False-positive point-of-care urine beta human chorionic gonadotropin testing: Insights from two clinical cases.
Dissanayake GN., Fourie H., Fricker G., Thayabaran D., Patel M., Granne I., Shine B.
Case oneA young woman presented to the Early Pregnancy Assessment Unit (EPAU) with abdominal pain, amenorrhoea and variably positive home-pregnancy tests. On review, a point-of-care test (POCT) for urine beta-HCG (β-HCG) was negative but a blood test using the Abbott i-STAT β-HCG POCT device was positive. Initial transvaginal ultrasound did not demonstrate an intra- or extra-uterine pregnancy. Over the following 2 months, weekly plasma POCT iSTAT β-HCG checks remained positive. After a further ultrasound suggesting a possible ectopic pregnancy, the patient underwent a diagnostic laparoscopy which was unremarkable. Post-operatively, POCT iSTAT β-HCG levels remained elevated, and a blood sample was sent for laboratory analysis revealing an undetectable β-HCG of <1.20 IU/L (reference interval 0-4).Case twoA middle-aged woman presented to the emergency department with mons pubis pain and swelling and was admitted to the gynaecology ward for drainage of bilateral abscesses. On review, she had raised blood β-HCG levels, measured using the Abbott i-STAT POCT device. A subsequent blood sample sent for laboratory analysis showed β-HCG levels within the post-menopausal reference interval.

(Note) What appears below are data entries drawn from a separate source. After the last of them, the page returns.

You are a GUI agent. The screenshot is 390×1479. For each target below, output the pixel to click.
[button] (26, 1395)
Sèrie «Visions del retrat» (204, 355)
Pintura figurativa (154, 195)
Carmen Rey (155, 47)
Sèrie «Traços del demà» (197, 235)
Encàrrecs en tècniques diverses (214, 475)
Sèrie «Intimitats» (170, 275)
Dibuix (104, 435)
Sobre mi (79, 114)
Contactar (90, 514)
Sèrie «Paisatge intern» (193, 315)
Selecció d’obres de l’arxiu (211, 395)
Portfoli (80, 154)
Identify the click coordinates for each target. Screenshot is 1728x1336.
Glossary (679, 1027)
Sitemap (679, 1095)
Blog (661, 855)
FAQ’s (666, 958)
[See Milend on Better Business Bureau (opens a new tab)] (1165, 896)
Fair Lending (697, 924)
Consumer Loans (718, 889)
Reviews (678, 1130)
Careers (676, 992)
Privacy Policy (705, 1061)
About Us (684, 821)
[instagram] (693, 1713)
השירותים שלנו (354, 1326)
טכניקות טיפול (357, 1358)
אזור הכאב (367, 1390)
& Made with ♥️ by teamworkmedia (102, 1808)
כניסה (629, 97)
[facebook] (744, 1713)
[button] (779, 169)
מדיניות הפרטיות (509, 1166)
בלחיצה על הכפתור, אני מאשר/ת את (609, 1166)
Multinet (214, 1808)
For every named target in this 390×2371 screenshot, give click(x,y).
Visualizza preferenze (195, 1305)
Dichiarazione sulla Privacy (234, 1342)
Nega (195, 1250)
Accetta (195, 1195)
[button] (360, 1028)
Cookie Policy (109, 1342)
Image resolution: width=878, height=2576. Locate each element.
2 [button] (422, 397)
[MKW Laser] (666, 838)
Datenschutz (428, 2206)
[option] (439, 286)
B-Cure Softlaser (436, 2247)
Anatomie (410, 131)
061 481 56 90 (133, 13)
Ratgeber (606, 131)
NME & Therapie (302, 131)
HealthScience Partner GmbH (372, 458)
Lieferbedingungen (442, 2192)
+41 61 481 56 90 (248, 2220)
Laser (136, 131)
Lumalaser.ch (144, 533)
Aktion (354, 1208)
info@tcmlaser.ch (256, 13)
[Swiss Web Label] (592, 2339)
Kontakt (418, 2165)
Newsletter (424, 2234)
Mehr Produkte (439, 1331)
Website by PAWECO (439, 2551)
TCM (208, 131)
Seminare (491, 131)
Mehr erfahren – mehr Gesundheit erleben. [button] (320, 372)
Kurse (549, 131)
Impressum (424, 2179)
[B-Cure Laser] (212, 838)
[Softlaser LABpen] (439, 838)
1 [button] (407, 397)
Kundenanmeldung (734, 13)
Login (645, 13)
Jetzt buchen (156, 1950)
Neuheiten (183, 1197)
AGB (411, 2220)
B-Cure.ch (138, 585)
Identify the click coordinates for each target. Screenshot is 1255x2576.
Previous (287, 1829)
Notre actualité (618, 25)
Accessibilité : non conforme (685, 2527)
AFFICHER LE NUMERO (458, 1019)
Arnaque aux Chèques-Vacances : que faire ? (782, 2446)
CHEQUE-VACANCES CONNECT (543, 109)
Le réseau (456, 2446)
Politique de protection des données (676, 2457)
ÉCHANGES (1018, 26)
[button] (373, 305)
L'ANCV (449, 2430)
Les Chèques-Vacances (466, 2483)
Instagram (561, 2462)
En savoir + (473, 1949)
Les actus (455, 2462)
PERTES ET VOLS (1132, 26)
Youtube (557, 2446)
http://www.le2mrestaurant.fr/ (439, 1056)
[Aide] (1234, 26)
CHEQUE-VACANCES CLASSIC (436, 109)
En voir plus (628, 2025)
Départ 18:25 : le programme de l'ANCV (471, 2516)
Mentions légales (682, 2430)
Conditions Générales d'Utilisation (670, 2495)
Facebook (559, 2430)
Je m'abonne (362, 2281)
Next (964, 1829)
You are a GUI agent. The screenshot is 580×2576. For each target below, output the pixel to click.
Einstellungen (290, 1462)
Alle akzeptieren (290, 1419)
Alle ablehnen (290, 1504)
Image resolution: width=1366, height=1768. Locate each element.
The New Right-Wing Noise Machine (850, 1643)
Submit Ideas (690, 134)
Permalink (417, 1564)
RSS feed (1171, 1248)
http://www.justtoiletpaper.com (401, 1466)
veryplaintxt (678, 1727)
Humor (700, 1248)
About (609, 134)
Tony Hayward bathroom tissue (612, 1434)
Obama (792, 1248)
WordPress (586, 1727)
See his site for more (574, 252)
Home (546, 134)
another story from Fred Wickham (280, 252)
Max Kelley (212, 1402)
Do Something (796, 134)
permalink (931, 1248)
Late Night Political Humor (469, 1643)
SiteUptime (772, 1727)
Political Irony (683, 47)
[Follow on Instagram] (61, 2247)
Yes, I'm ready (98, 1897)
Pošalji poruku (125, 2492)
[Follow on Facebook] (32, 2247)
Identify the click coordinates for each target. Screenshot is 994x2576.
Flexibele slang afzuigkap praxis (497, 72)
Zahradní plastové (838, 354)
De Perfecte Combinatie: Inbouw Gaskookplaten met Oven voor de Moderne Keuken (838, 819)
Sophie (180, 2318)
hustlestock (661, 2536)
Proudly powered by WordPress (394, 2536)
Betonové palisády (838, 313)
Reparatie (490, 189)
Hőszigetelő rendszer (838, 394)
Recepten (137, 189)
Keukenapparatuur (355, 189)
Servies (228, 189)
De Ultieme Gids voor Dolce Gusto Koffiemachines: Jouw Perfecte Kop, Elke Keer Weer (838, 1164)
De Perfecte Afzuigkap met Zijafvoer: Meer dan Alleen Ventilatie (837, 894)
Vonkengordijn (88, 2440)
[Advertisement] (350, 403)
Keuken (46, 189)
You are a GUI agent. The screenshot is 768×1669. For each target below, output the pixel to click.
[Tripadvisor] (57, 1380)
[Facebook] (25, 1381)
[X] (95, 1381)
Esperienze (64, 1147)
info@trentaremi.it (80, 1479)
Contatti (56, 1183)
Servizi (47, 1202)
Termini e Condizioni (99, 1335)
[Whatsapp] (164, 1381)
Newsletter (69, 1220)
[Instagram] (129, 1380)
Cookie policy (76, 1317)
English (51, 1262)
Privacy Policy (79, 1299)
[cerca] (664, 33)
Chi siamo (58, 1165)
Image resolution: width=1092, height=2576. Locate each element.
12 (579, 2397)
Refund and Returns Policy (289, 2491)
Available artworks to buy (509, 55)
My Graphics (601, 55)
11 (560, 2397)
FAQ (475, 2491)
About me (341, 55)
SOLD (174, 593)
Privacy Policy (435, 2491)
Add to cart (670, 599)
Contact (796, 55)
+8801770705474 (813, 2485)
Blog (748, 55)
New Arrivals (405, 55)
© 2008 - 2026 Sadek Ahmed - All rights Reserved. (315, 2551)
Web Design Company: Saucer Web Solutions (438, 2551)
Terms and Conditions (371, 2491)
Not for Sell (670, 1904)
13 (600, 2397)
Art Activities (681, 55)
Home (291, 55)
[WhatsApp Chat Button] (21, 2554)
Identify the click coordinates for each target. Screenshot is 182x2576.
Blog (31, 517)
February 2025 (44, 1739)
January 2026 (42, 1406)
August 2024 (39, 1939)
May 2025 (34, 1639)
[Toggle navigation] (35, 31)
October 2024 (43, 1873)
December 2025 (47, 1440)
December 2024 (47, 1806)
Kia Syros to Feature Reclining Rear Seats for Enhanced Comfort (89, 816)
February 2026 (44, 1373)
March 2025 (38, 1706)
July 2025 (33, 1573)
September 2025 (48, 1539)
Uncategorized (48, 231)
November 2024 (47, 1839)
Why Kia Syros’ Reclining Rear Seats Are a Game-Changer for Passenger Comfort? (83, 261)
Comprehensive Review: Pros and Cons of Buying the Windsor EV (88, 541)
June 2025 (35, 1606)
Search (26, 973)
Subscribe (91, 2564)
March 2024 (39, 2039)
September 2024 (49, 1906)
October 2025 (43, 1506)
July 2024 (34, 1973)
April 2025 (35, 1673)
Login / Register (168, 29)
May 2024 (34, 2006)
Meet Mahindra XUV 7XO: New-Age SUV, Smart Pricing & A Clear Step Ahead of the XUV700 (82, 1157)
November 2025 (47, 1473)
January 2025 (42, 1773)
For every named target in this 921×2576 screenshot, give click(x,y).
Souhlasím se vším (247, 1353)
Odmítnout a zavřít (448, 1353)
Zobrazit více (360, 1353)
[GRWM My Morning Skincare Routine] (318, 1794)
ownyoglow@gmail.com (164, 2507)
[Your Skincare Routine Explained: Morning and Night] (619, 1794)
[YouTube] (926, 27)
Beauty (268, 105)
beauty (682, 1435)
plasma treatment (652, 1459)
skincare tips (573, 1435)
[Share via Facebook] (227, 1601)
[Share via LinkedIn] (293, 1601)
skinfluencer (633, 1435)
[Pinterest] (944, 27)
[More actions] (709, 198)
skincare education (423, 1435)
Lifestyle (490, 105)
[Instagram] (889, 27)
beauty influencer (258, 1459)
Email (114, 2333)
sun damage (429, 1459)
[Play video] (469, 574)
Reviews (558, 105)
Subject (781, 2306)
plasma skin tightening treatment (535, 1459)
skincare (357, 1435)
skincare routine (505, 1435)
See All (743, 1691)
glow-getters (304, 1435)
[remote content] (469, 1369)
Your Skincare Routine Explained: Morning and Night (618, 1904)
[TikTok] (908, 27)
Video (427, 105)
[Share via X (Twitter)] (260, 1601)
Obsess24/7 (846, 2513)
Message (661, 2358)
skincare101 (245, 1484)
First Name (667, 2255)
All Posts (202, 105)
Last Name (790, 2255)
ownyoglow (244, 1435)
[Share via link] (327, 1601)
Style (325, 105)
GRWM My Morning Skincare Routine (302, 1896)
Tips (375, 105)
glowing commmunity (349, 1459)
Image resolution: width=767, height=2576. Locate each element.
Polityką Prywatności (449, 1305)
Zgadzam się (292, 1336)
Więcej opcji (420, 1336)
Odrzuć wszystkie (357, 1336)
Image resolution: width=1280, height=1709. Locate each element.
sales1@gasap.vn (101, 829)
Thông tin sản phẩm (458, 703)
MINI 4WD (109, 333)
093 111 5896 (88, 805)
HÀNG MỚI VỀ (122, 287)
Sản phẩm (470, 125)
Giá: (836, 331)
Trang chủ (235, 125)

Discussion: In both cases, POCT immunoassay interference was confirmed by consistent results produced when contemporaneous samples were analysed by different analytical platforms. Immunoassay interference, though rare, can lead to inaccurate results from POCT devices, potentially impacting patient diagnosis and management. Clinical teams should remain vigilant for this possibility; if test results do not align with clinical expectations, it is essential to promptly send a blood sample for laboratory analysis.